New capabilities for a cutting-edge in vivo imaging method: activatable photoacoustic contrast agent
The recent invention of an imaging method that promises to bridge the gap between microscopy and current low-resolution imaging methods used in the clinic, such as X-ray tomography, has spurred the introduction of a host of new contrast agents to enable detection of specific molecules. This imaging method, called photoacoustic tomography (PAT), was established roughly ten years ago and detects the ultrasonic waves produced when colored molecules absorb light. All photoacoustic imaging agents so far introduced detect disease by binding to proteins present at higher-than-normal concentrations in disease sites.
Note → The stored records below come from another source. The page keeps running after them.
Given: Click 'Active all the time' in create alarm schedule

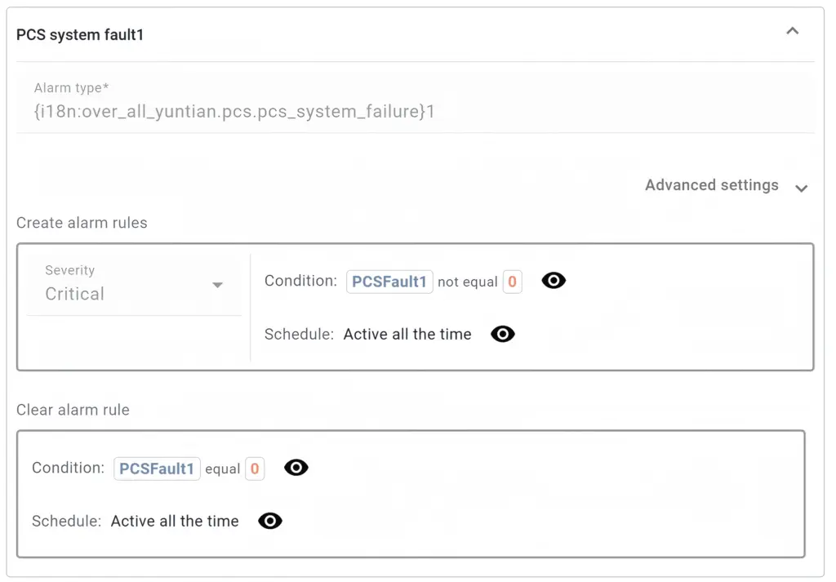Looking at the screenshot, I should click(x=407, y=334).
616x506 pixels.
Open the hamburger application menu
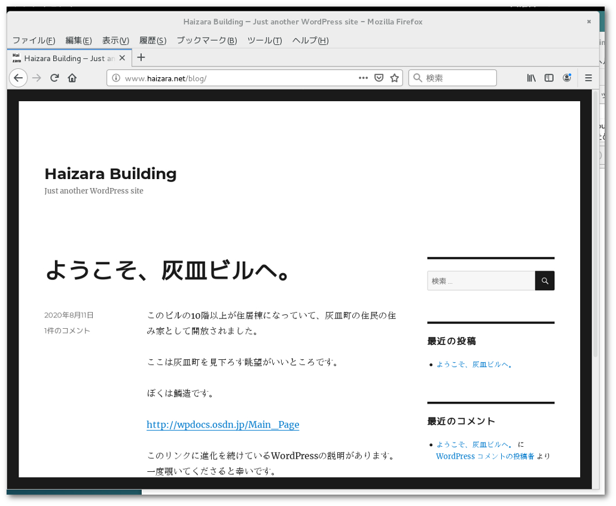[588, 78]
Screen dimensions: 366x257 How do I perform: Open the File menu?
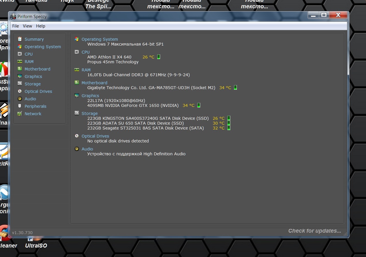[x=15, y=26]
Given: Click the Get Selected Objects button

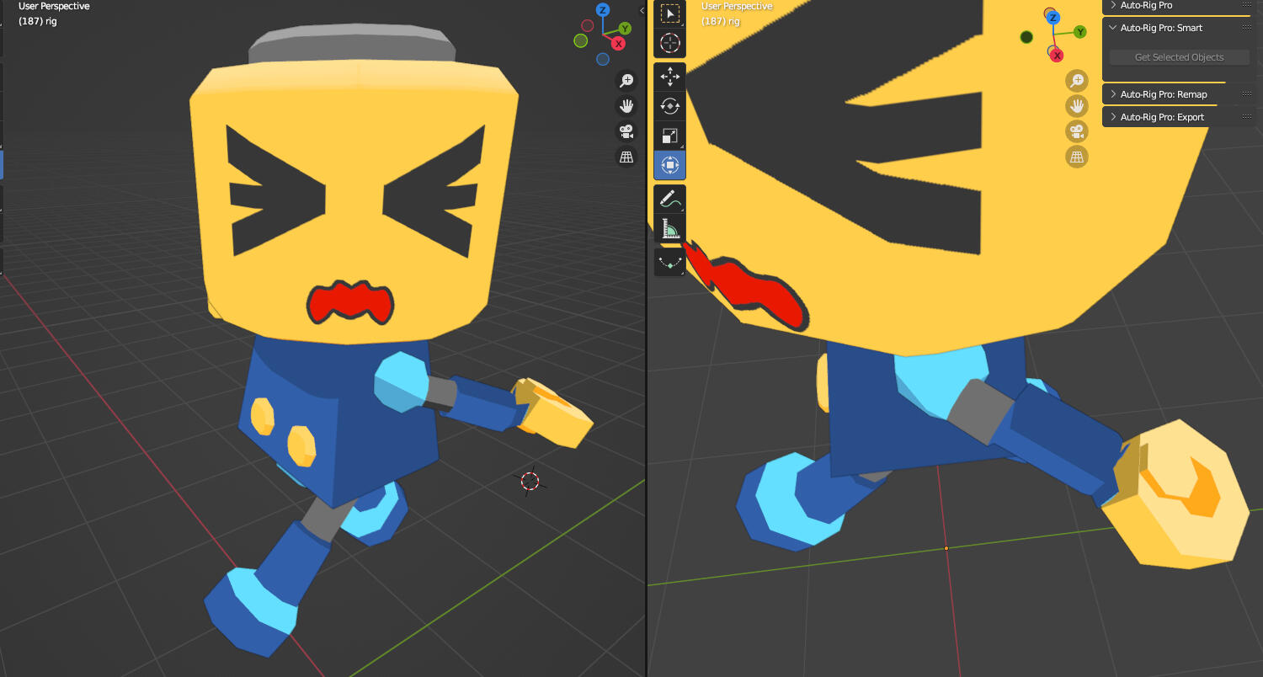Looking at the screenshot, I should pyautogui.click(x=1179, y=57).
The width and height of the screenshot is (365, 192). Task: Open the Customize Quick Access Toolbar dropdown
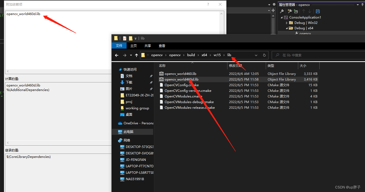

As even unbound contrast agents produce signal, however, considerable background signal may remain; to more clearly distinguish disease sites from healthy tissue, activatable contrast agents that only produce signal upon encountering disease characteristics could be adapted from those already in use in optical imaging.
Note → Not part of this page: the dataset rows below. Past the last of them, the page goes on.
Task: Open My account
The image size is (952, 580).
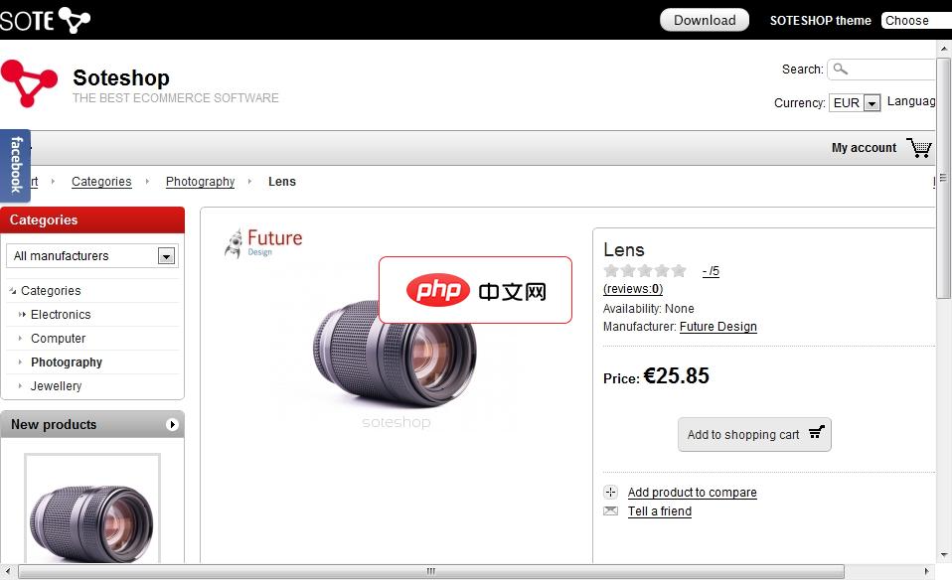Action: coord(863,147)
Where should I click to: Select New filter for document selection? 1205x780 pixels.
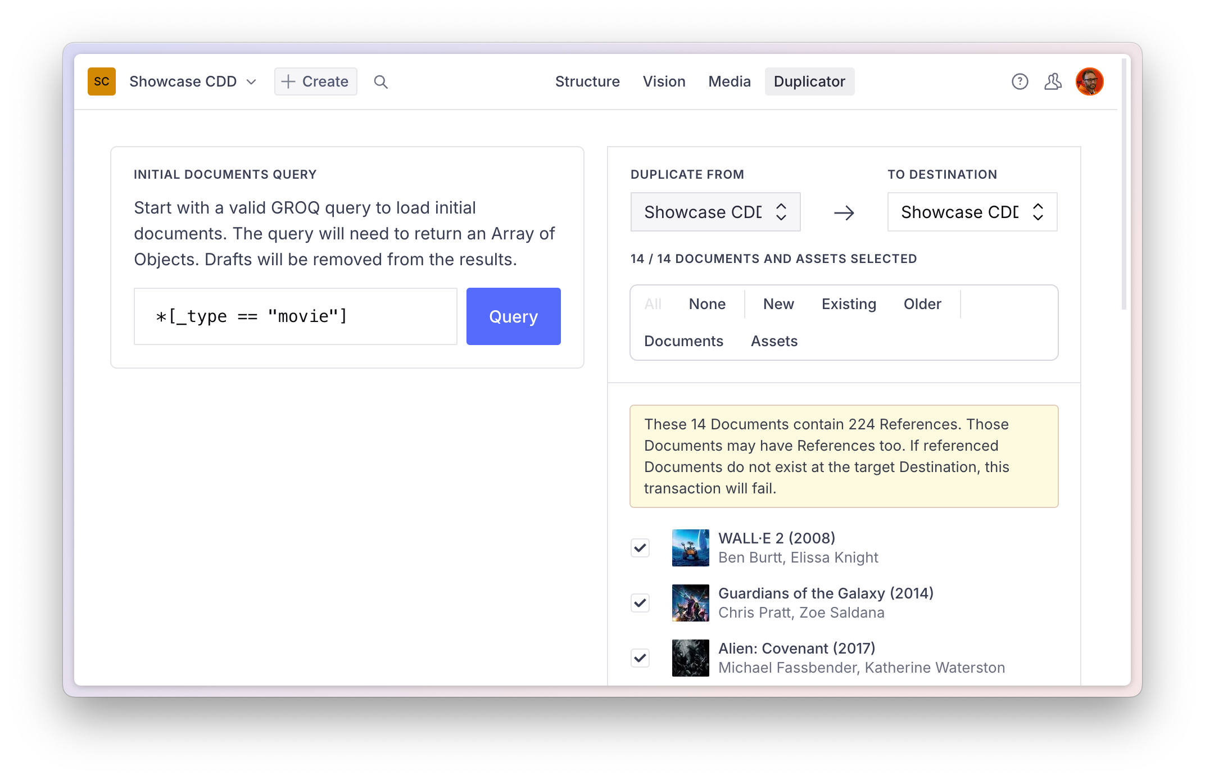pyautogui.click(x=777, y=304)
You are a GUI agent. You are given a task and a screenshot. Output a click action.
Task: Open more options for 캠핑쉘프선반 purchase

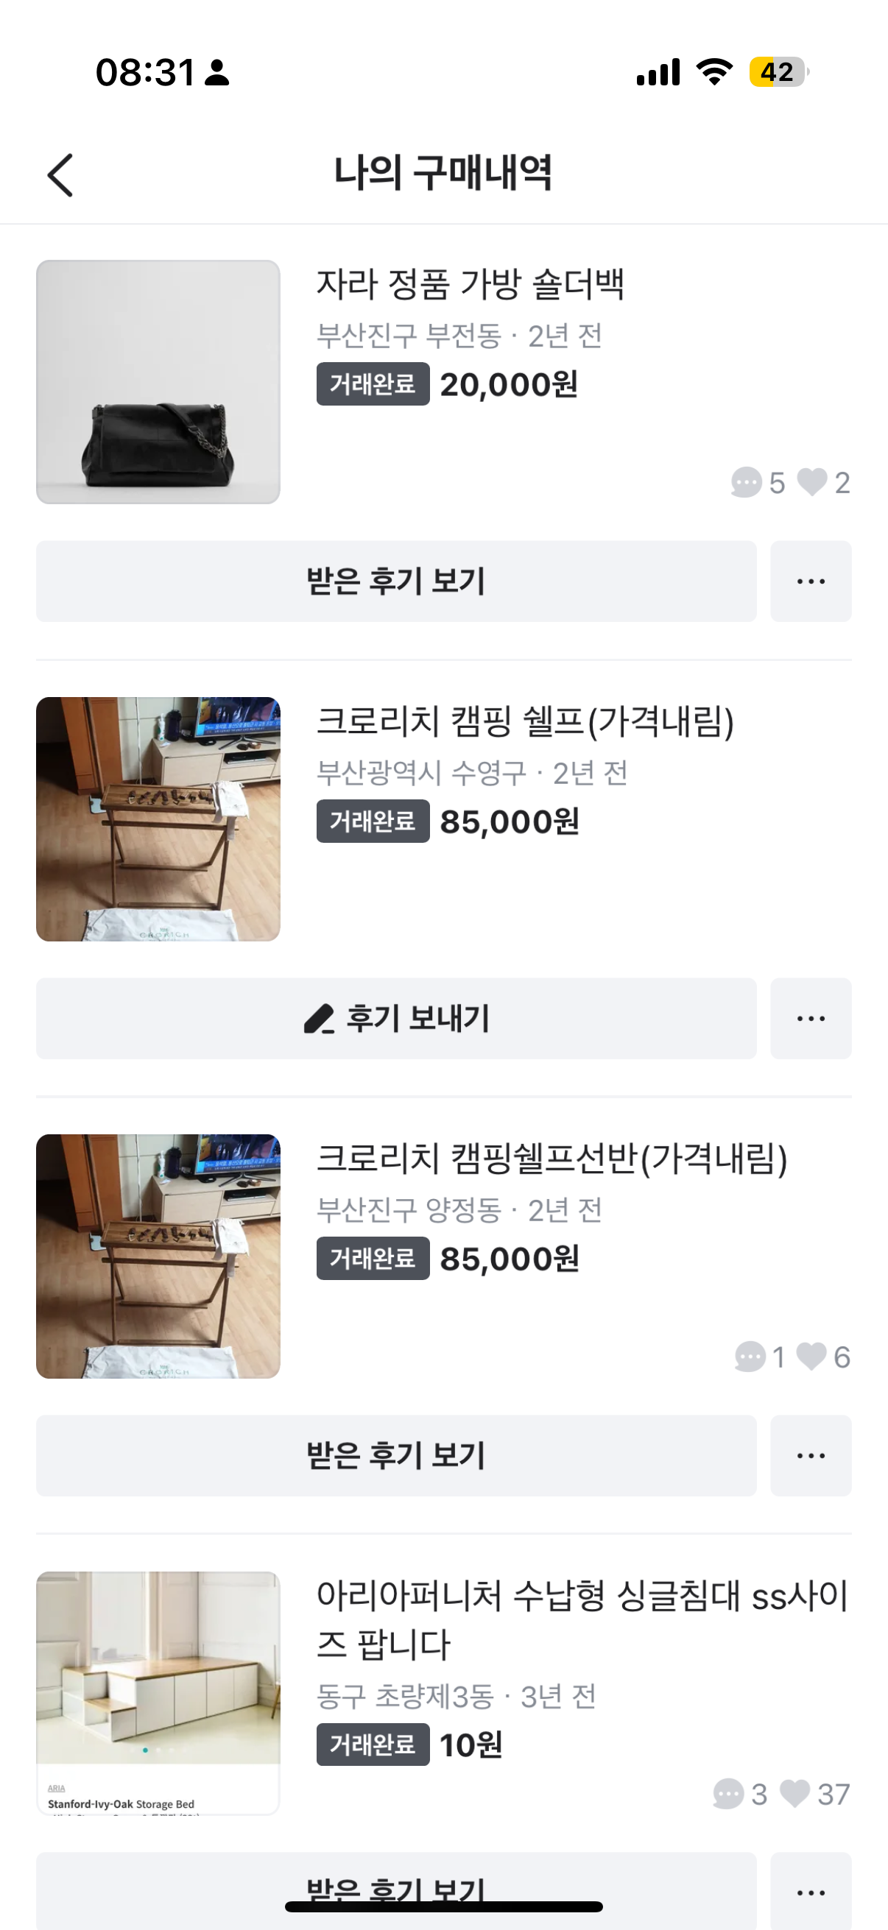coord(811,1456)
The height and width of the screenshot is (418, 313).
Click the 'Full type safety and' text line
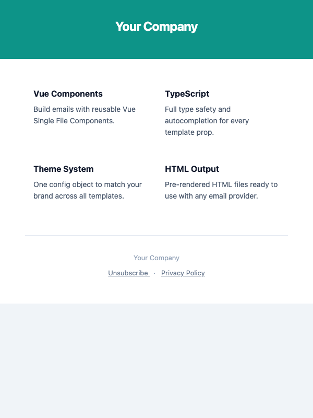click(x=198, y=109)
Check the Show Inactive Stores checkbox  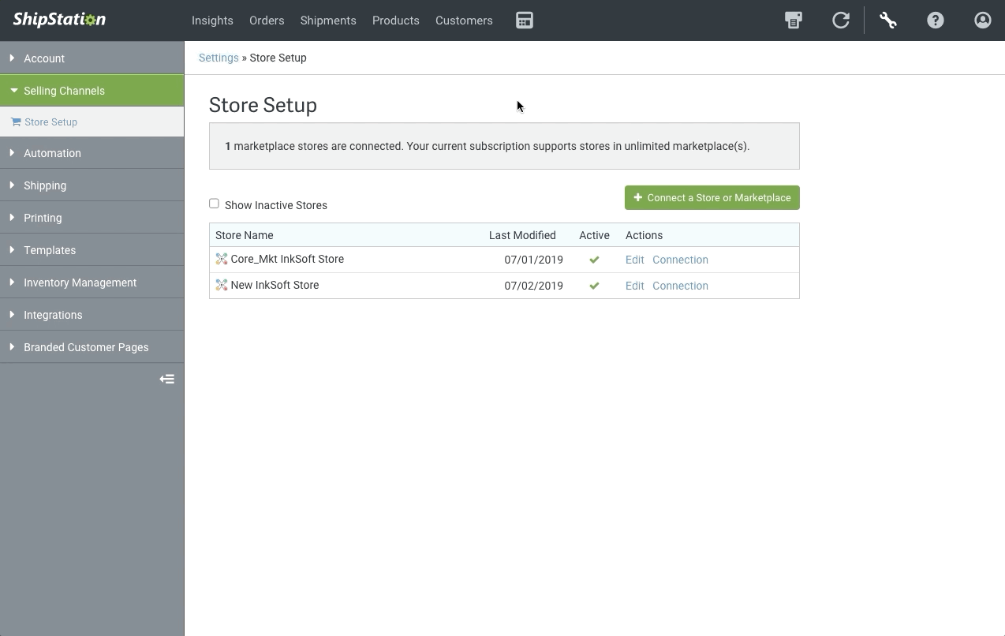[214, 203]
A research group at Stanford led by Jianghong Rao recently saw an opportunity for the materials they have developed for use in solar cells to serve as photoacoustic imaging agents. Because these semiconducting pi-conjugated polymers are designed to absorb near infrared light efficiently, the investigators hypothesized that they would produce high photoacoustic signal. Further, by incorporating a dye that’s inactivated by certain reactive oxygen species (ROS) into nanoparticles composed of one of these polymers, they created an “activatable” agent. ROS are present at higher-than-normal levels in atherosclerotic plaques, tumors, and degenerating brain tissue, so many ROS-activated imaging agents have been developed towards the goals of early detection and examining the role of ROS in the progression of these diseases. In the present design, the ratio of the signal of the semiconducting polymer (which remains constant) to that of the ROS-responsive dye correlates with the concentration of ROS with which it reacts.
The team, led by first author Kanyi Pu, demonstrated in a Nature Nanotechnology paper that nanoparticles of one type of semiconducting polymer provides much greater photoacoustic signal on a per mass basis than gold nanorods or carbon nanotubes in vitro and in vivo. (Not all of these polymers work equally well for this purpose; the study began by comparing two, and the polymer used in later experiments has four-fold greater signal.) They also showed that the activatable version detects inflammation caused by treatment with an immune-activating agent (zymosan).
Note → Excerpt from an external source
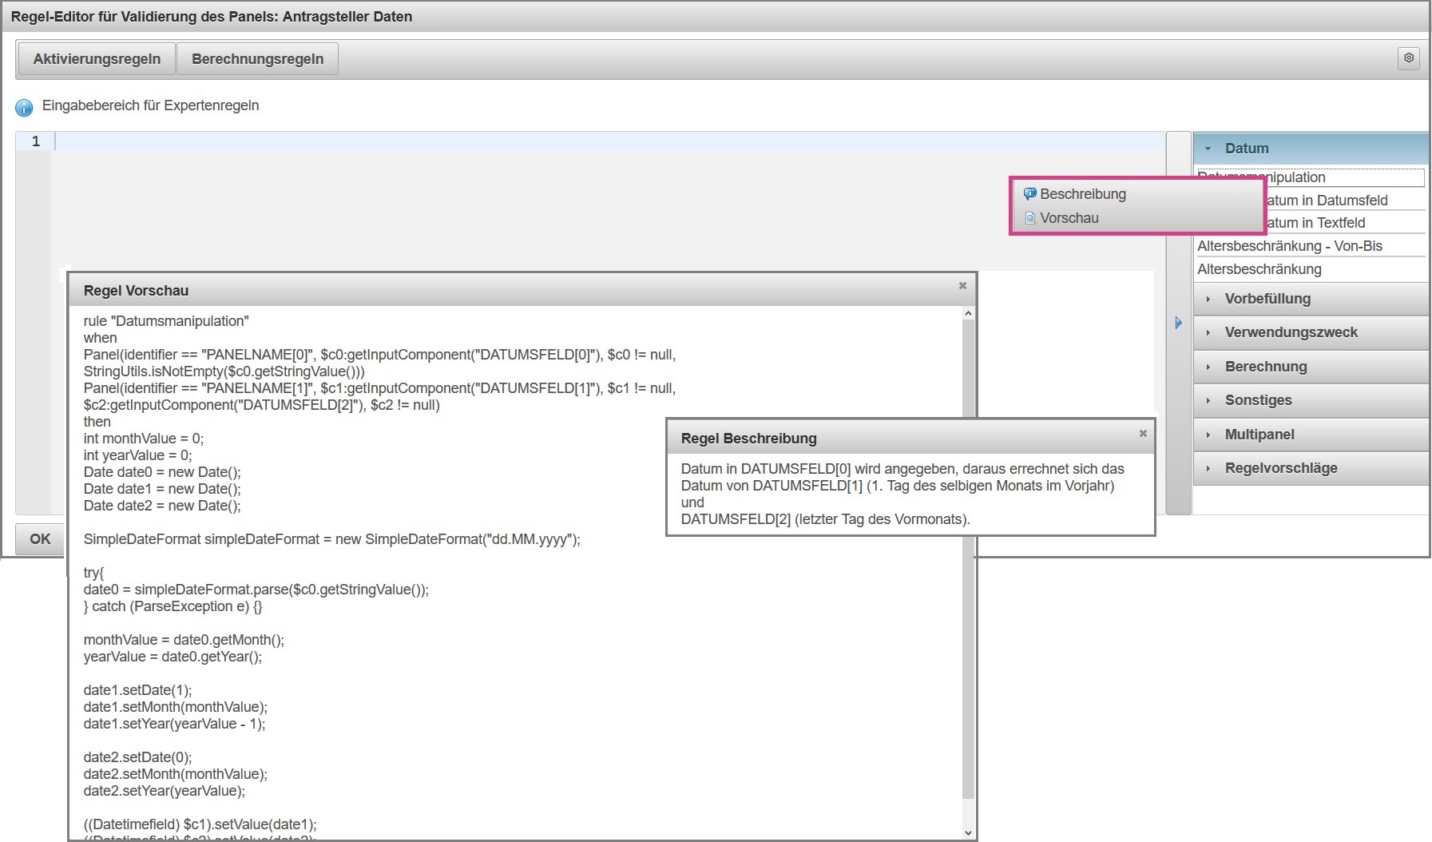The image size is (1432, 842).
Task: Expand the Multipanel section
Action: point(1259,435)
While this is a clever demonstration of the potential relevance of this class of materials to photoacoustic imaging, the usefulness of this advance remains far from clear. As this is the first use of these materials in animals and involved only one acute exposure, their safety must be examined much more thoroughly. Another caveat is that while induced inflammation is detectable with this approach, ROS levels characteristic of chronic diseases may be less easily distinguished. More broadly, while PAT is a hot topic, the method is only now being introduced to the clinic (so far in non-contrast-enhanced applications, such as monitoring breast cancer response to therapy by measuring blood volume and oxygenation).